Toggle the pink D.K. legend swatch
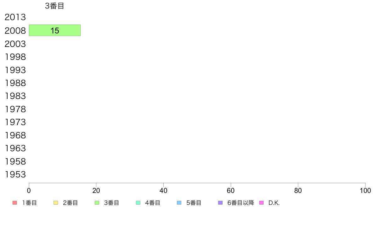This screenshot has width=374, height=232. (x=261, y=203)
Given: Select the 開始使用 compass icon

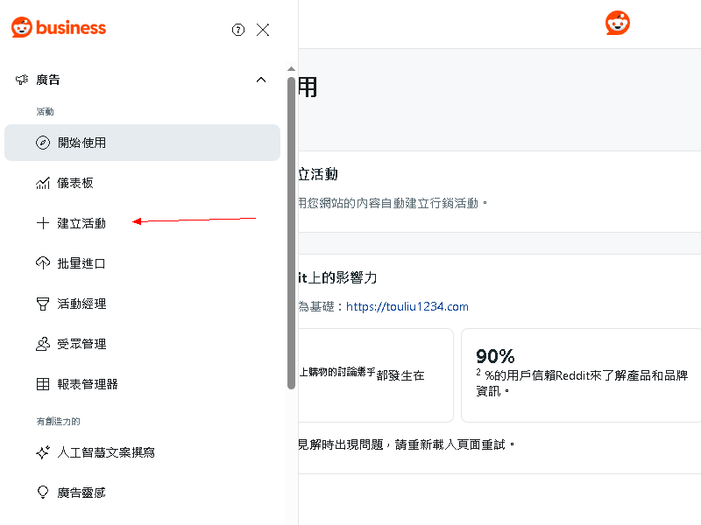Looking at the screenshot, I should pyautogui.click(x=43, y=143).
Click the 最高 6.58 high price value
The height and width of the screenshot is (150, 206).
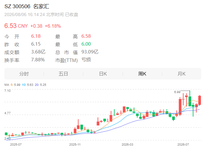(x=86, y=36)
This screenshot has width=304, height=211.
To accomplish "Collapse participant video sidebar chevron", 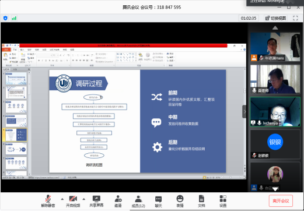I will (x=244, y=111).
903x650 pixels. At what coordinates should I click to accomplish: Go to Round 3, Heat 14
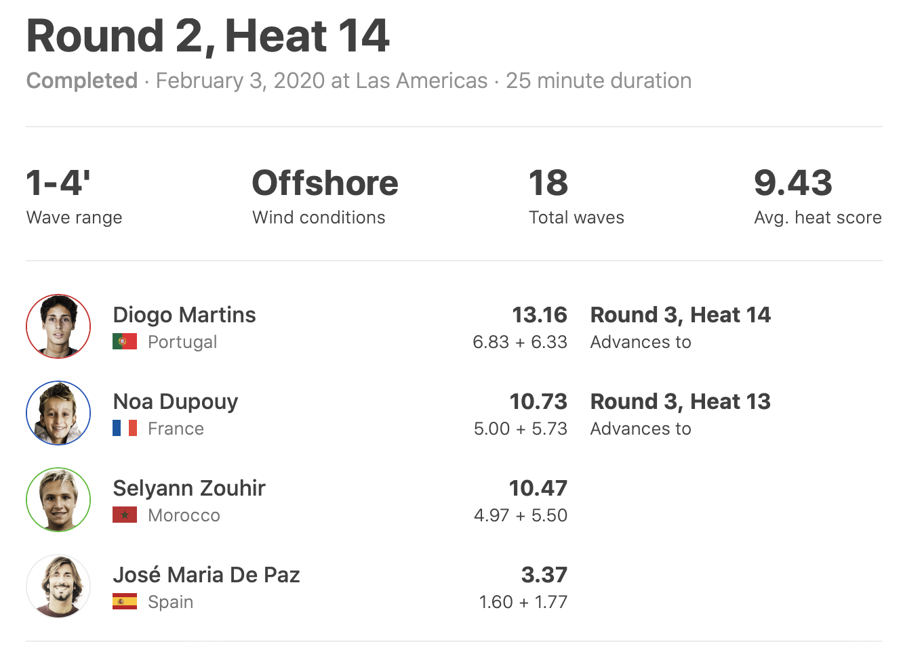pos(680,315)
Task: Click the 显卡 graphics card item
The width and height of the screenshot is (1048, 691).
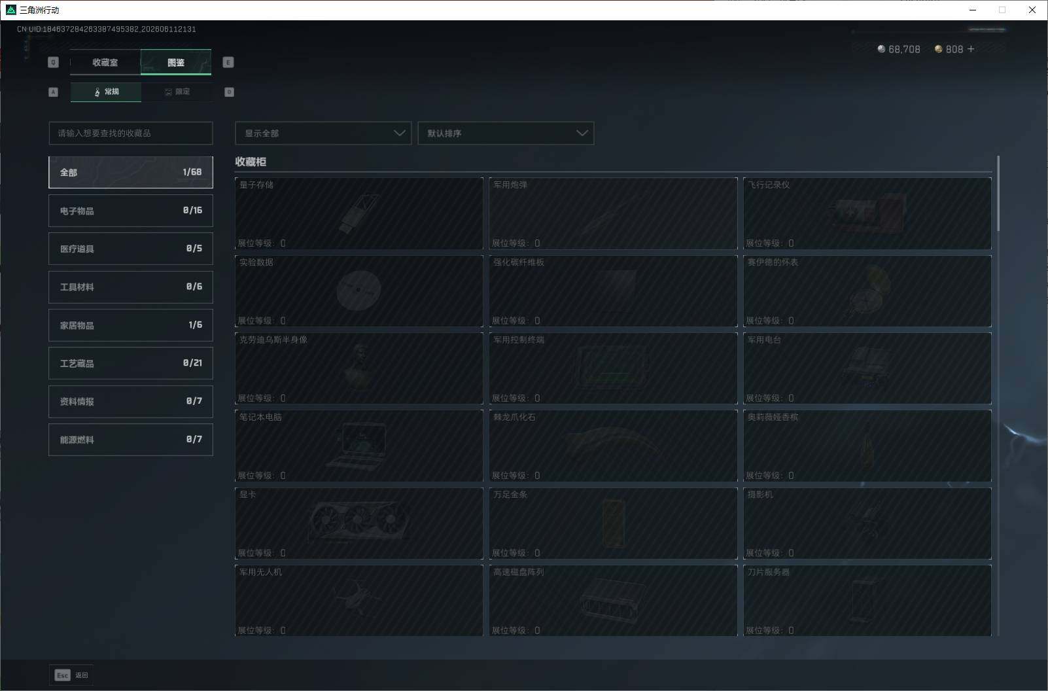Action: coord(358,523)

━━━━━━━━━━━━━━━━━━━━━━━━━━━━━━

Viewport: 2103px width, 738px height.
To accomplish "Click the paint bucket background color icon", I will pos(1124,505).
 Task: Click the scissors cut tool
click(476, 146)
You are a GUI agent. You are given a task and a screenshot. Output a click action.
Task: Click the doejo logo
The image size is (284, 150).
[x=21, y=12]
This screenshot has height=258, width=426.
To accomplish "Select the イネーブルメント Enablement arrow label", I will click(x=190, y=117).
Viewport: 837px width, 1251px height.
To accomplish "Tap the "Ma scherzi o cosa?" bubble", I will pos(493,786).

━━━━━━━━━━━━━━━━━━━━━━━━━━━━━━

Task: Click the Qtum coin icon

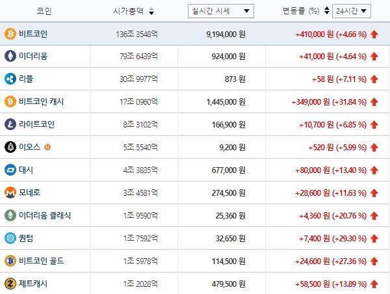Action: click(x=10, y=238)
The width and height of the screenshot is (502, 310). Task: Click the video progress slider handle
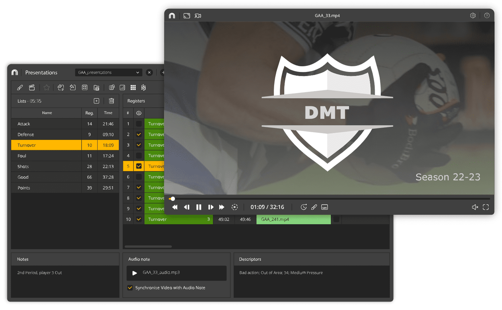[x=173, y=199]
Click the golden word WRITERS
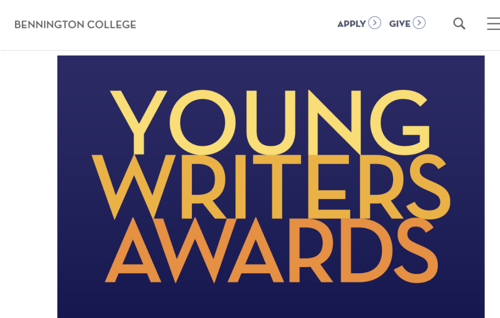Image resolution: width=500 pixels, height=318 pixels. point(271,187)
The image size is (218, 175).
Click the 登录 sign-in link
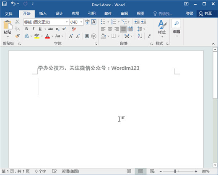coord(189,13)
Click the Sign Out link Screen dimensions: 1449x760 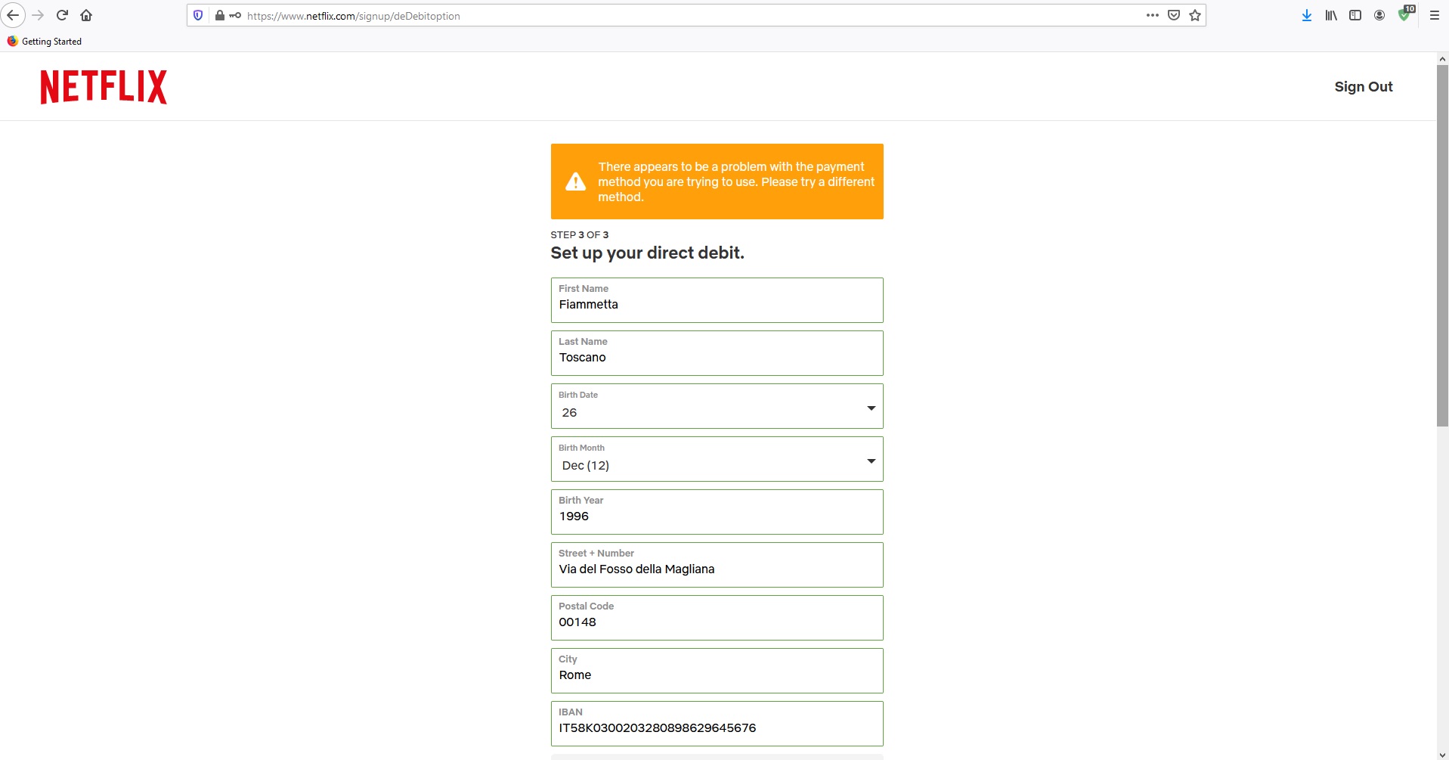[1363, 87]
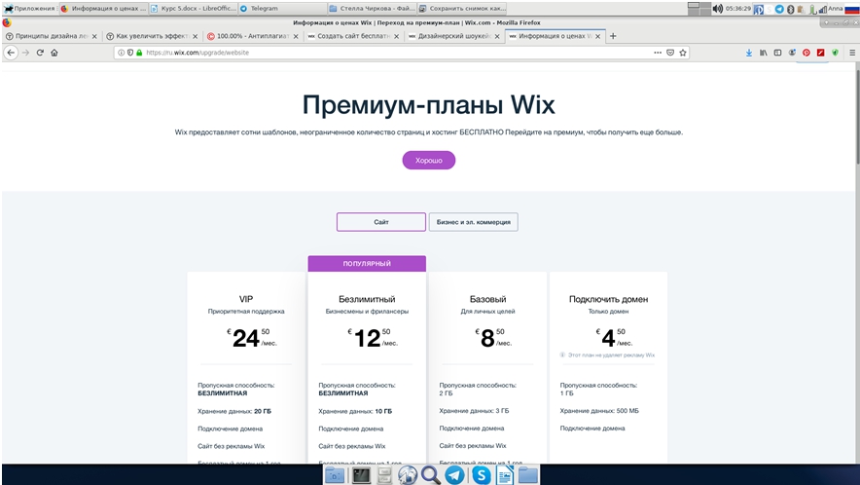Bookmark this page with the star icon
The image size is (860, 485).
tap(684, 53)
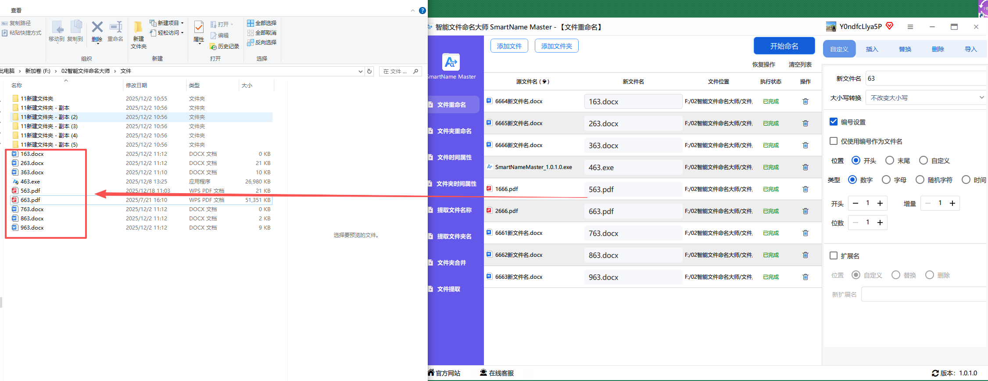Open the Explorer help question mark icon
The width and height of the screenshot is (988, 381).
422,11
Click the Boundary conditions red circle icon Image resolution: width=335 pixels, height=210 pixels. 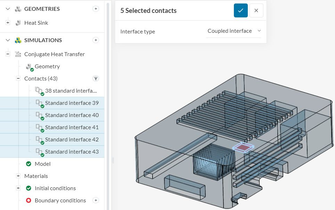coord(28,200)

━━━━━━━━━━━━━━━━━━━━━━━━━━━━━━

▶ _About this exercise_:
Word for word, write out the lines above running from the one with "Toggle the pink D.K. legend swatch" up to and including the one with "This screenshot has width=304, height=211.". Drop any picture.

▶ _Expected output_:
Toggle the pink D.K. legend swatch
This screenshot has width=374, height=232. (x=261, y=203)
Given: Select the 開始使用 compass icon

Looking at the screenshot, I should pyautogui.click(x=43, y=143).
Click the 最高 6.58 high price value
The height and width of the screenshot is (150, 206).
(x=86, y=36)
This screenshot has width=304, height=211.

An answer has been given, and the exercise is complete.